The relationship between depression and sex is complex. Depression can steal your sex drive, make off with your motivation, and deplete any desire you once had to feel attractive. On the flip side, many aspects of sex can help boost your mood and act as a buffer against depression's effects.
How? One surprising recent study actually suggests that exposure to semen may help fight depression. Beyond sperm, the research found that semen may provide mood-boosting hormones and chemical compounds for women.
Researchers curious about the depression and sex (specifically semen) link tested the theory with college-age women. They found that those who used condoms (and were therefore less exposed to semen) were more likely to be depressed than those who did not use condoms. On the other hand, among women who did not use condoms, the longer they went without having sex (or being exposed to semen), the more likely they were to be depressed.

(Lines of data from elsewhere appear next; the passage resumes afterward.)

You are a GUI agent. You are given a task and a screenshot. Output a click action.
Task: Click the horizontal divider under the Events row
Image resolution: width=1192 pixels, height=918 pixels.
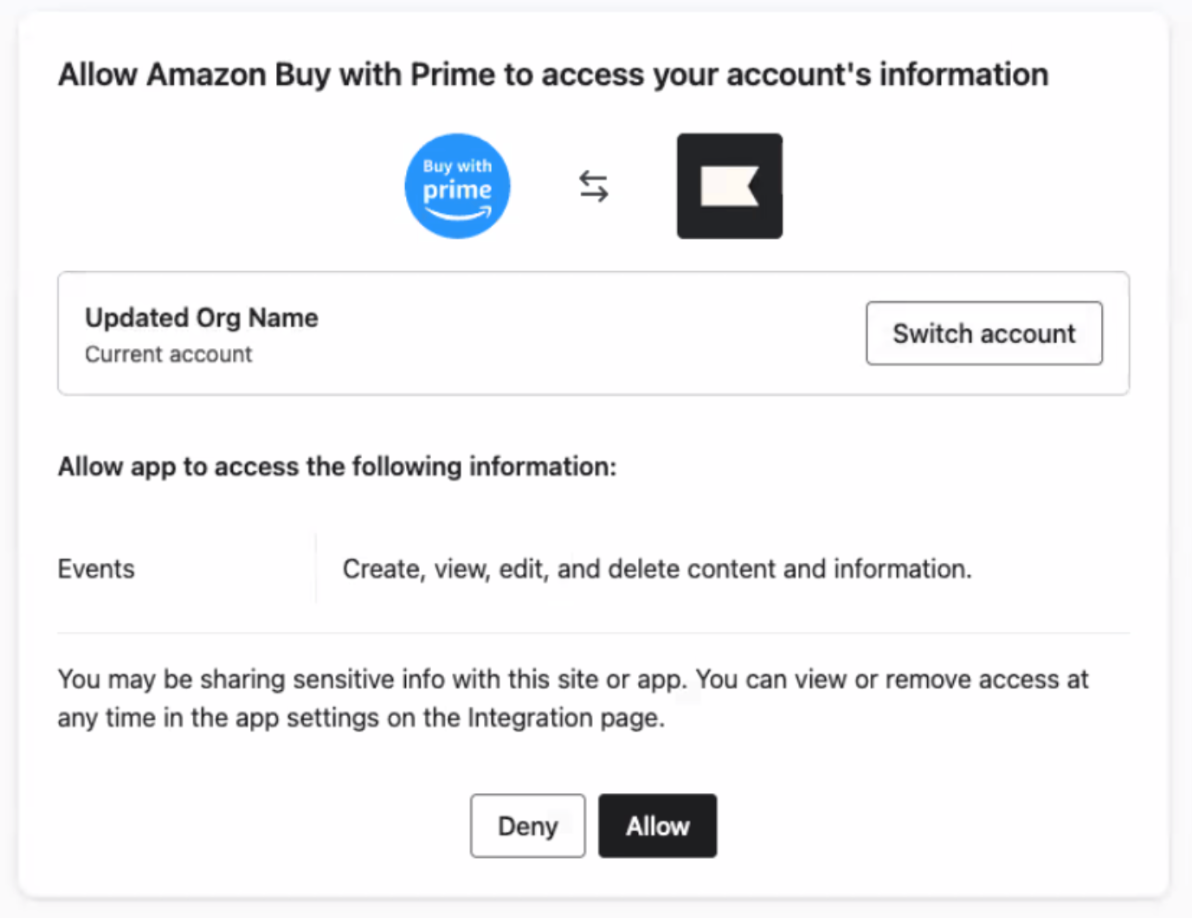click(593, 632)
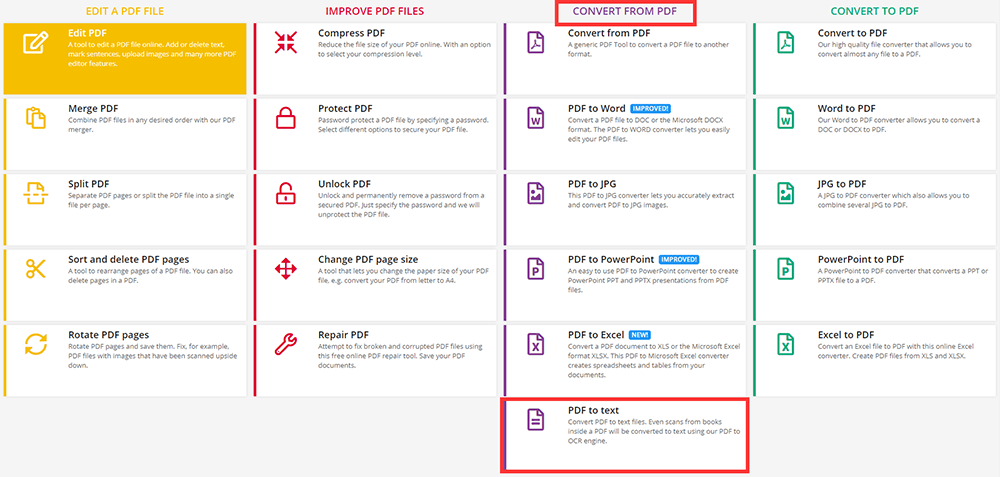Click the Split PDF scissors-page icon

pos(36,194)
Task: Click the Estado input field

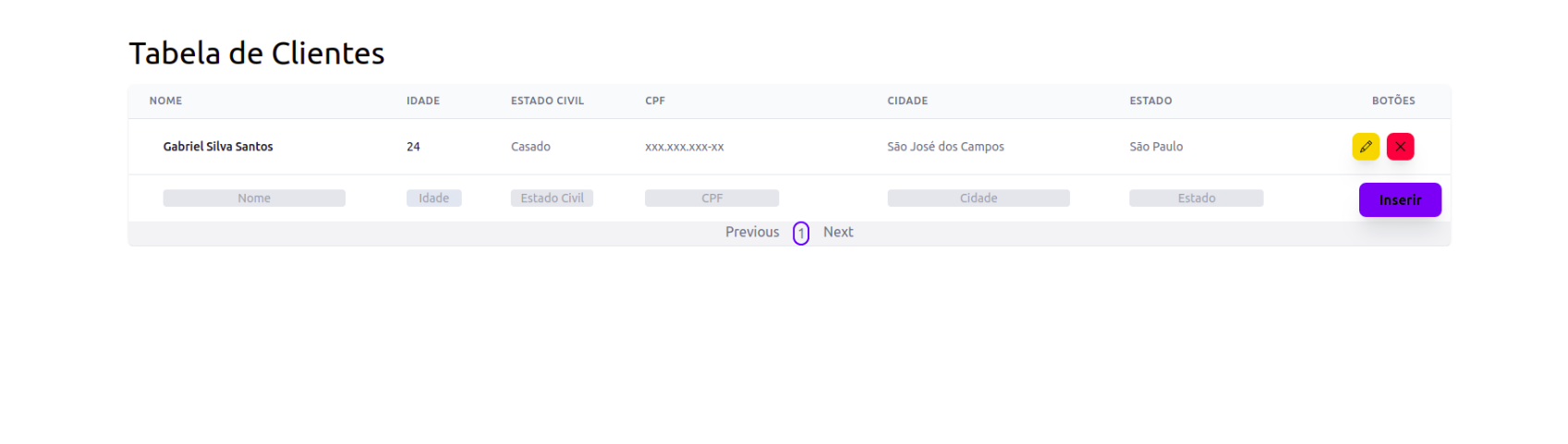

These results speak specifically to the mood-boosting benefits of sex for women, who are more likely than men to suffer from depression. But a romp in the hay may keep men upbeat as well.
"Our data on males indicate that the sex act elevates mood," says Rebecca Burch, PhD, a researcher in the department of psychology at the State University of New York in Oswego, and one of the authors of the semen study. "The condom groups did not differ in depressive symptoms, but the males who were not having sex were significantly more depressed."
Dr. Burch and her colleagues acknowledge that there are still many unanswered questions surrounding the relationship between depression and sex. For example, are men who aren't having sex depressed because of the lack of sex, or are they not having sex because of depression's side effects? Are women with mood disorders basically self-medicating with unprotected sex? More research is needed to find the answers.
But the semen study doesn't mean throw all caution to the wind. In fact, risky sex has been associated with negative self-esteem. Burch stresses that, despite the possible mood enhancing effect of semen, "unprotected sex can lead to plenty of depressing conditions like sexually transmitted diseases or unwanted pregnancy."
Even with a condom, she notes that women and men can still benefit from the mood-enhancing effects of orgasms, as well as the emotional bond that come from an intimate relationship.
Is depression keeping you or your partner from lovemaking and its mood-lifting benefits? Revive your sex drive with these steps:
- Deal with depression. Although it's no quick fix, treating your depression or your partner's depression with therapy, lifestyle changes, or medication is the surest way back to an active sex life.
- Nip side effects in the bud. Low sex drive or lack of response is a side effect of certain antidepressants, so talk to your doctor about other options. Low libido can also be the side effect of lifestyle choices, such as regular alcohol consumption.
- Seduce him (or her). You may find that a little seduction is all that's needed. Experimenting with erotica or sticking with some of the old stand-bys (flowers, candles, and sexy clothing) could get you both in the mood.
- Make it a date night! Depression can leave you with little motivation to dress up for a night on the town. Schedule a date night — it'll force both of you to make an effort. Be sure to plan an activity you both find enjoyable and relaxing — you may even find that the anticipation itself is an aphrodisiac.
- Unwind. Stress and depression too often go hand in hand. A couples' massage could be the ticket to helping you both feel sexy.
With a little creativity and effort, you'll soon be able to reconnect and enjoy the mood-enhancing effects of sex.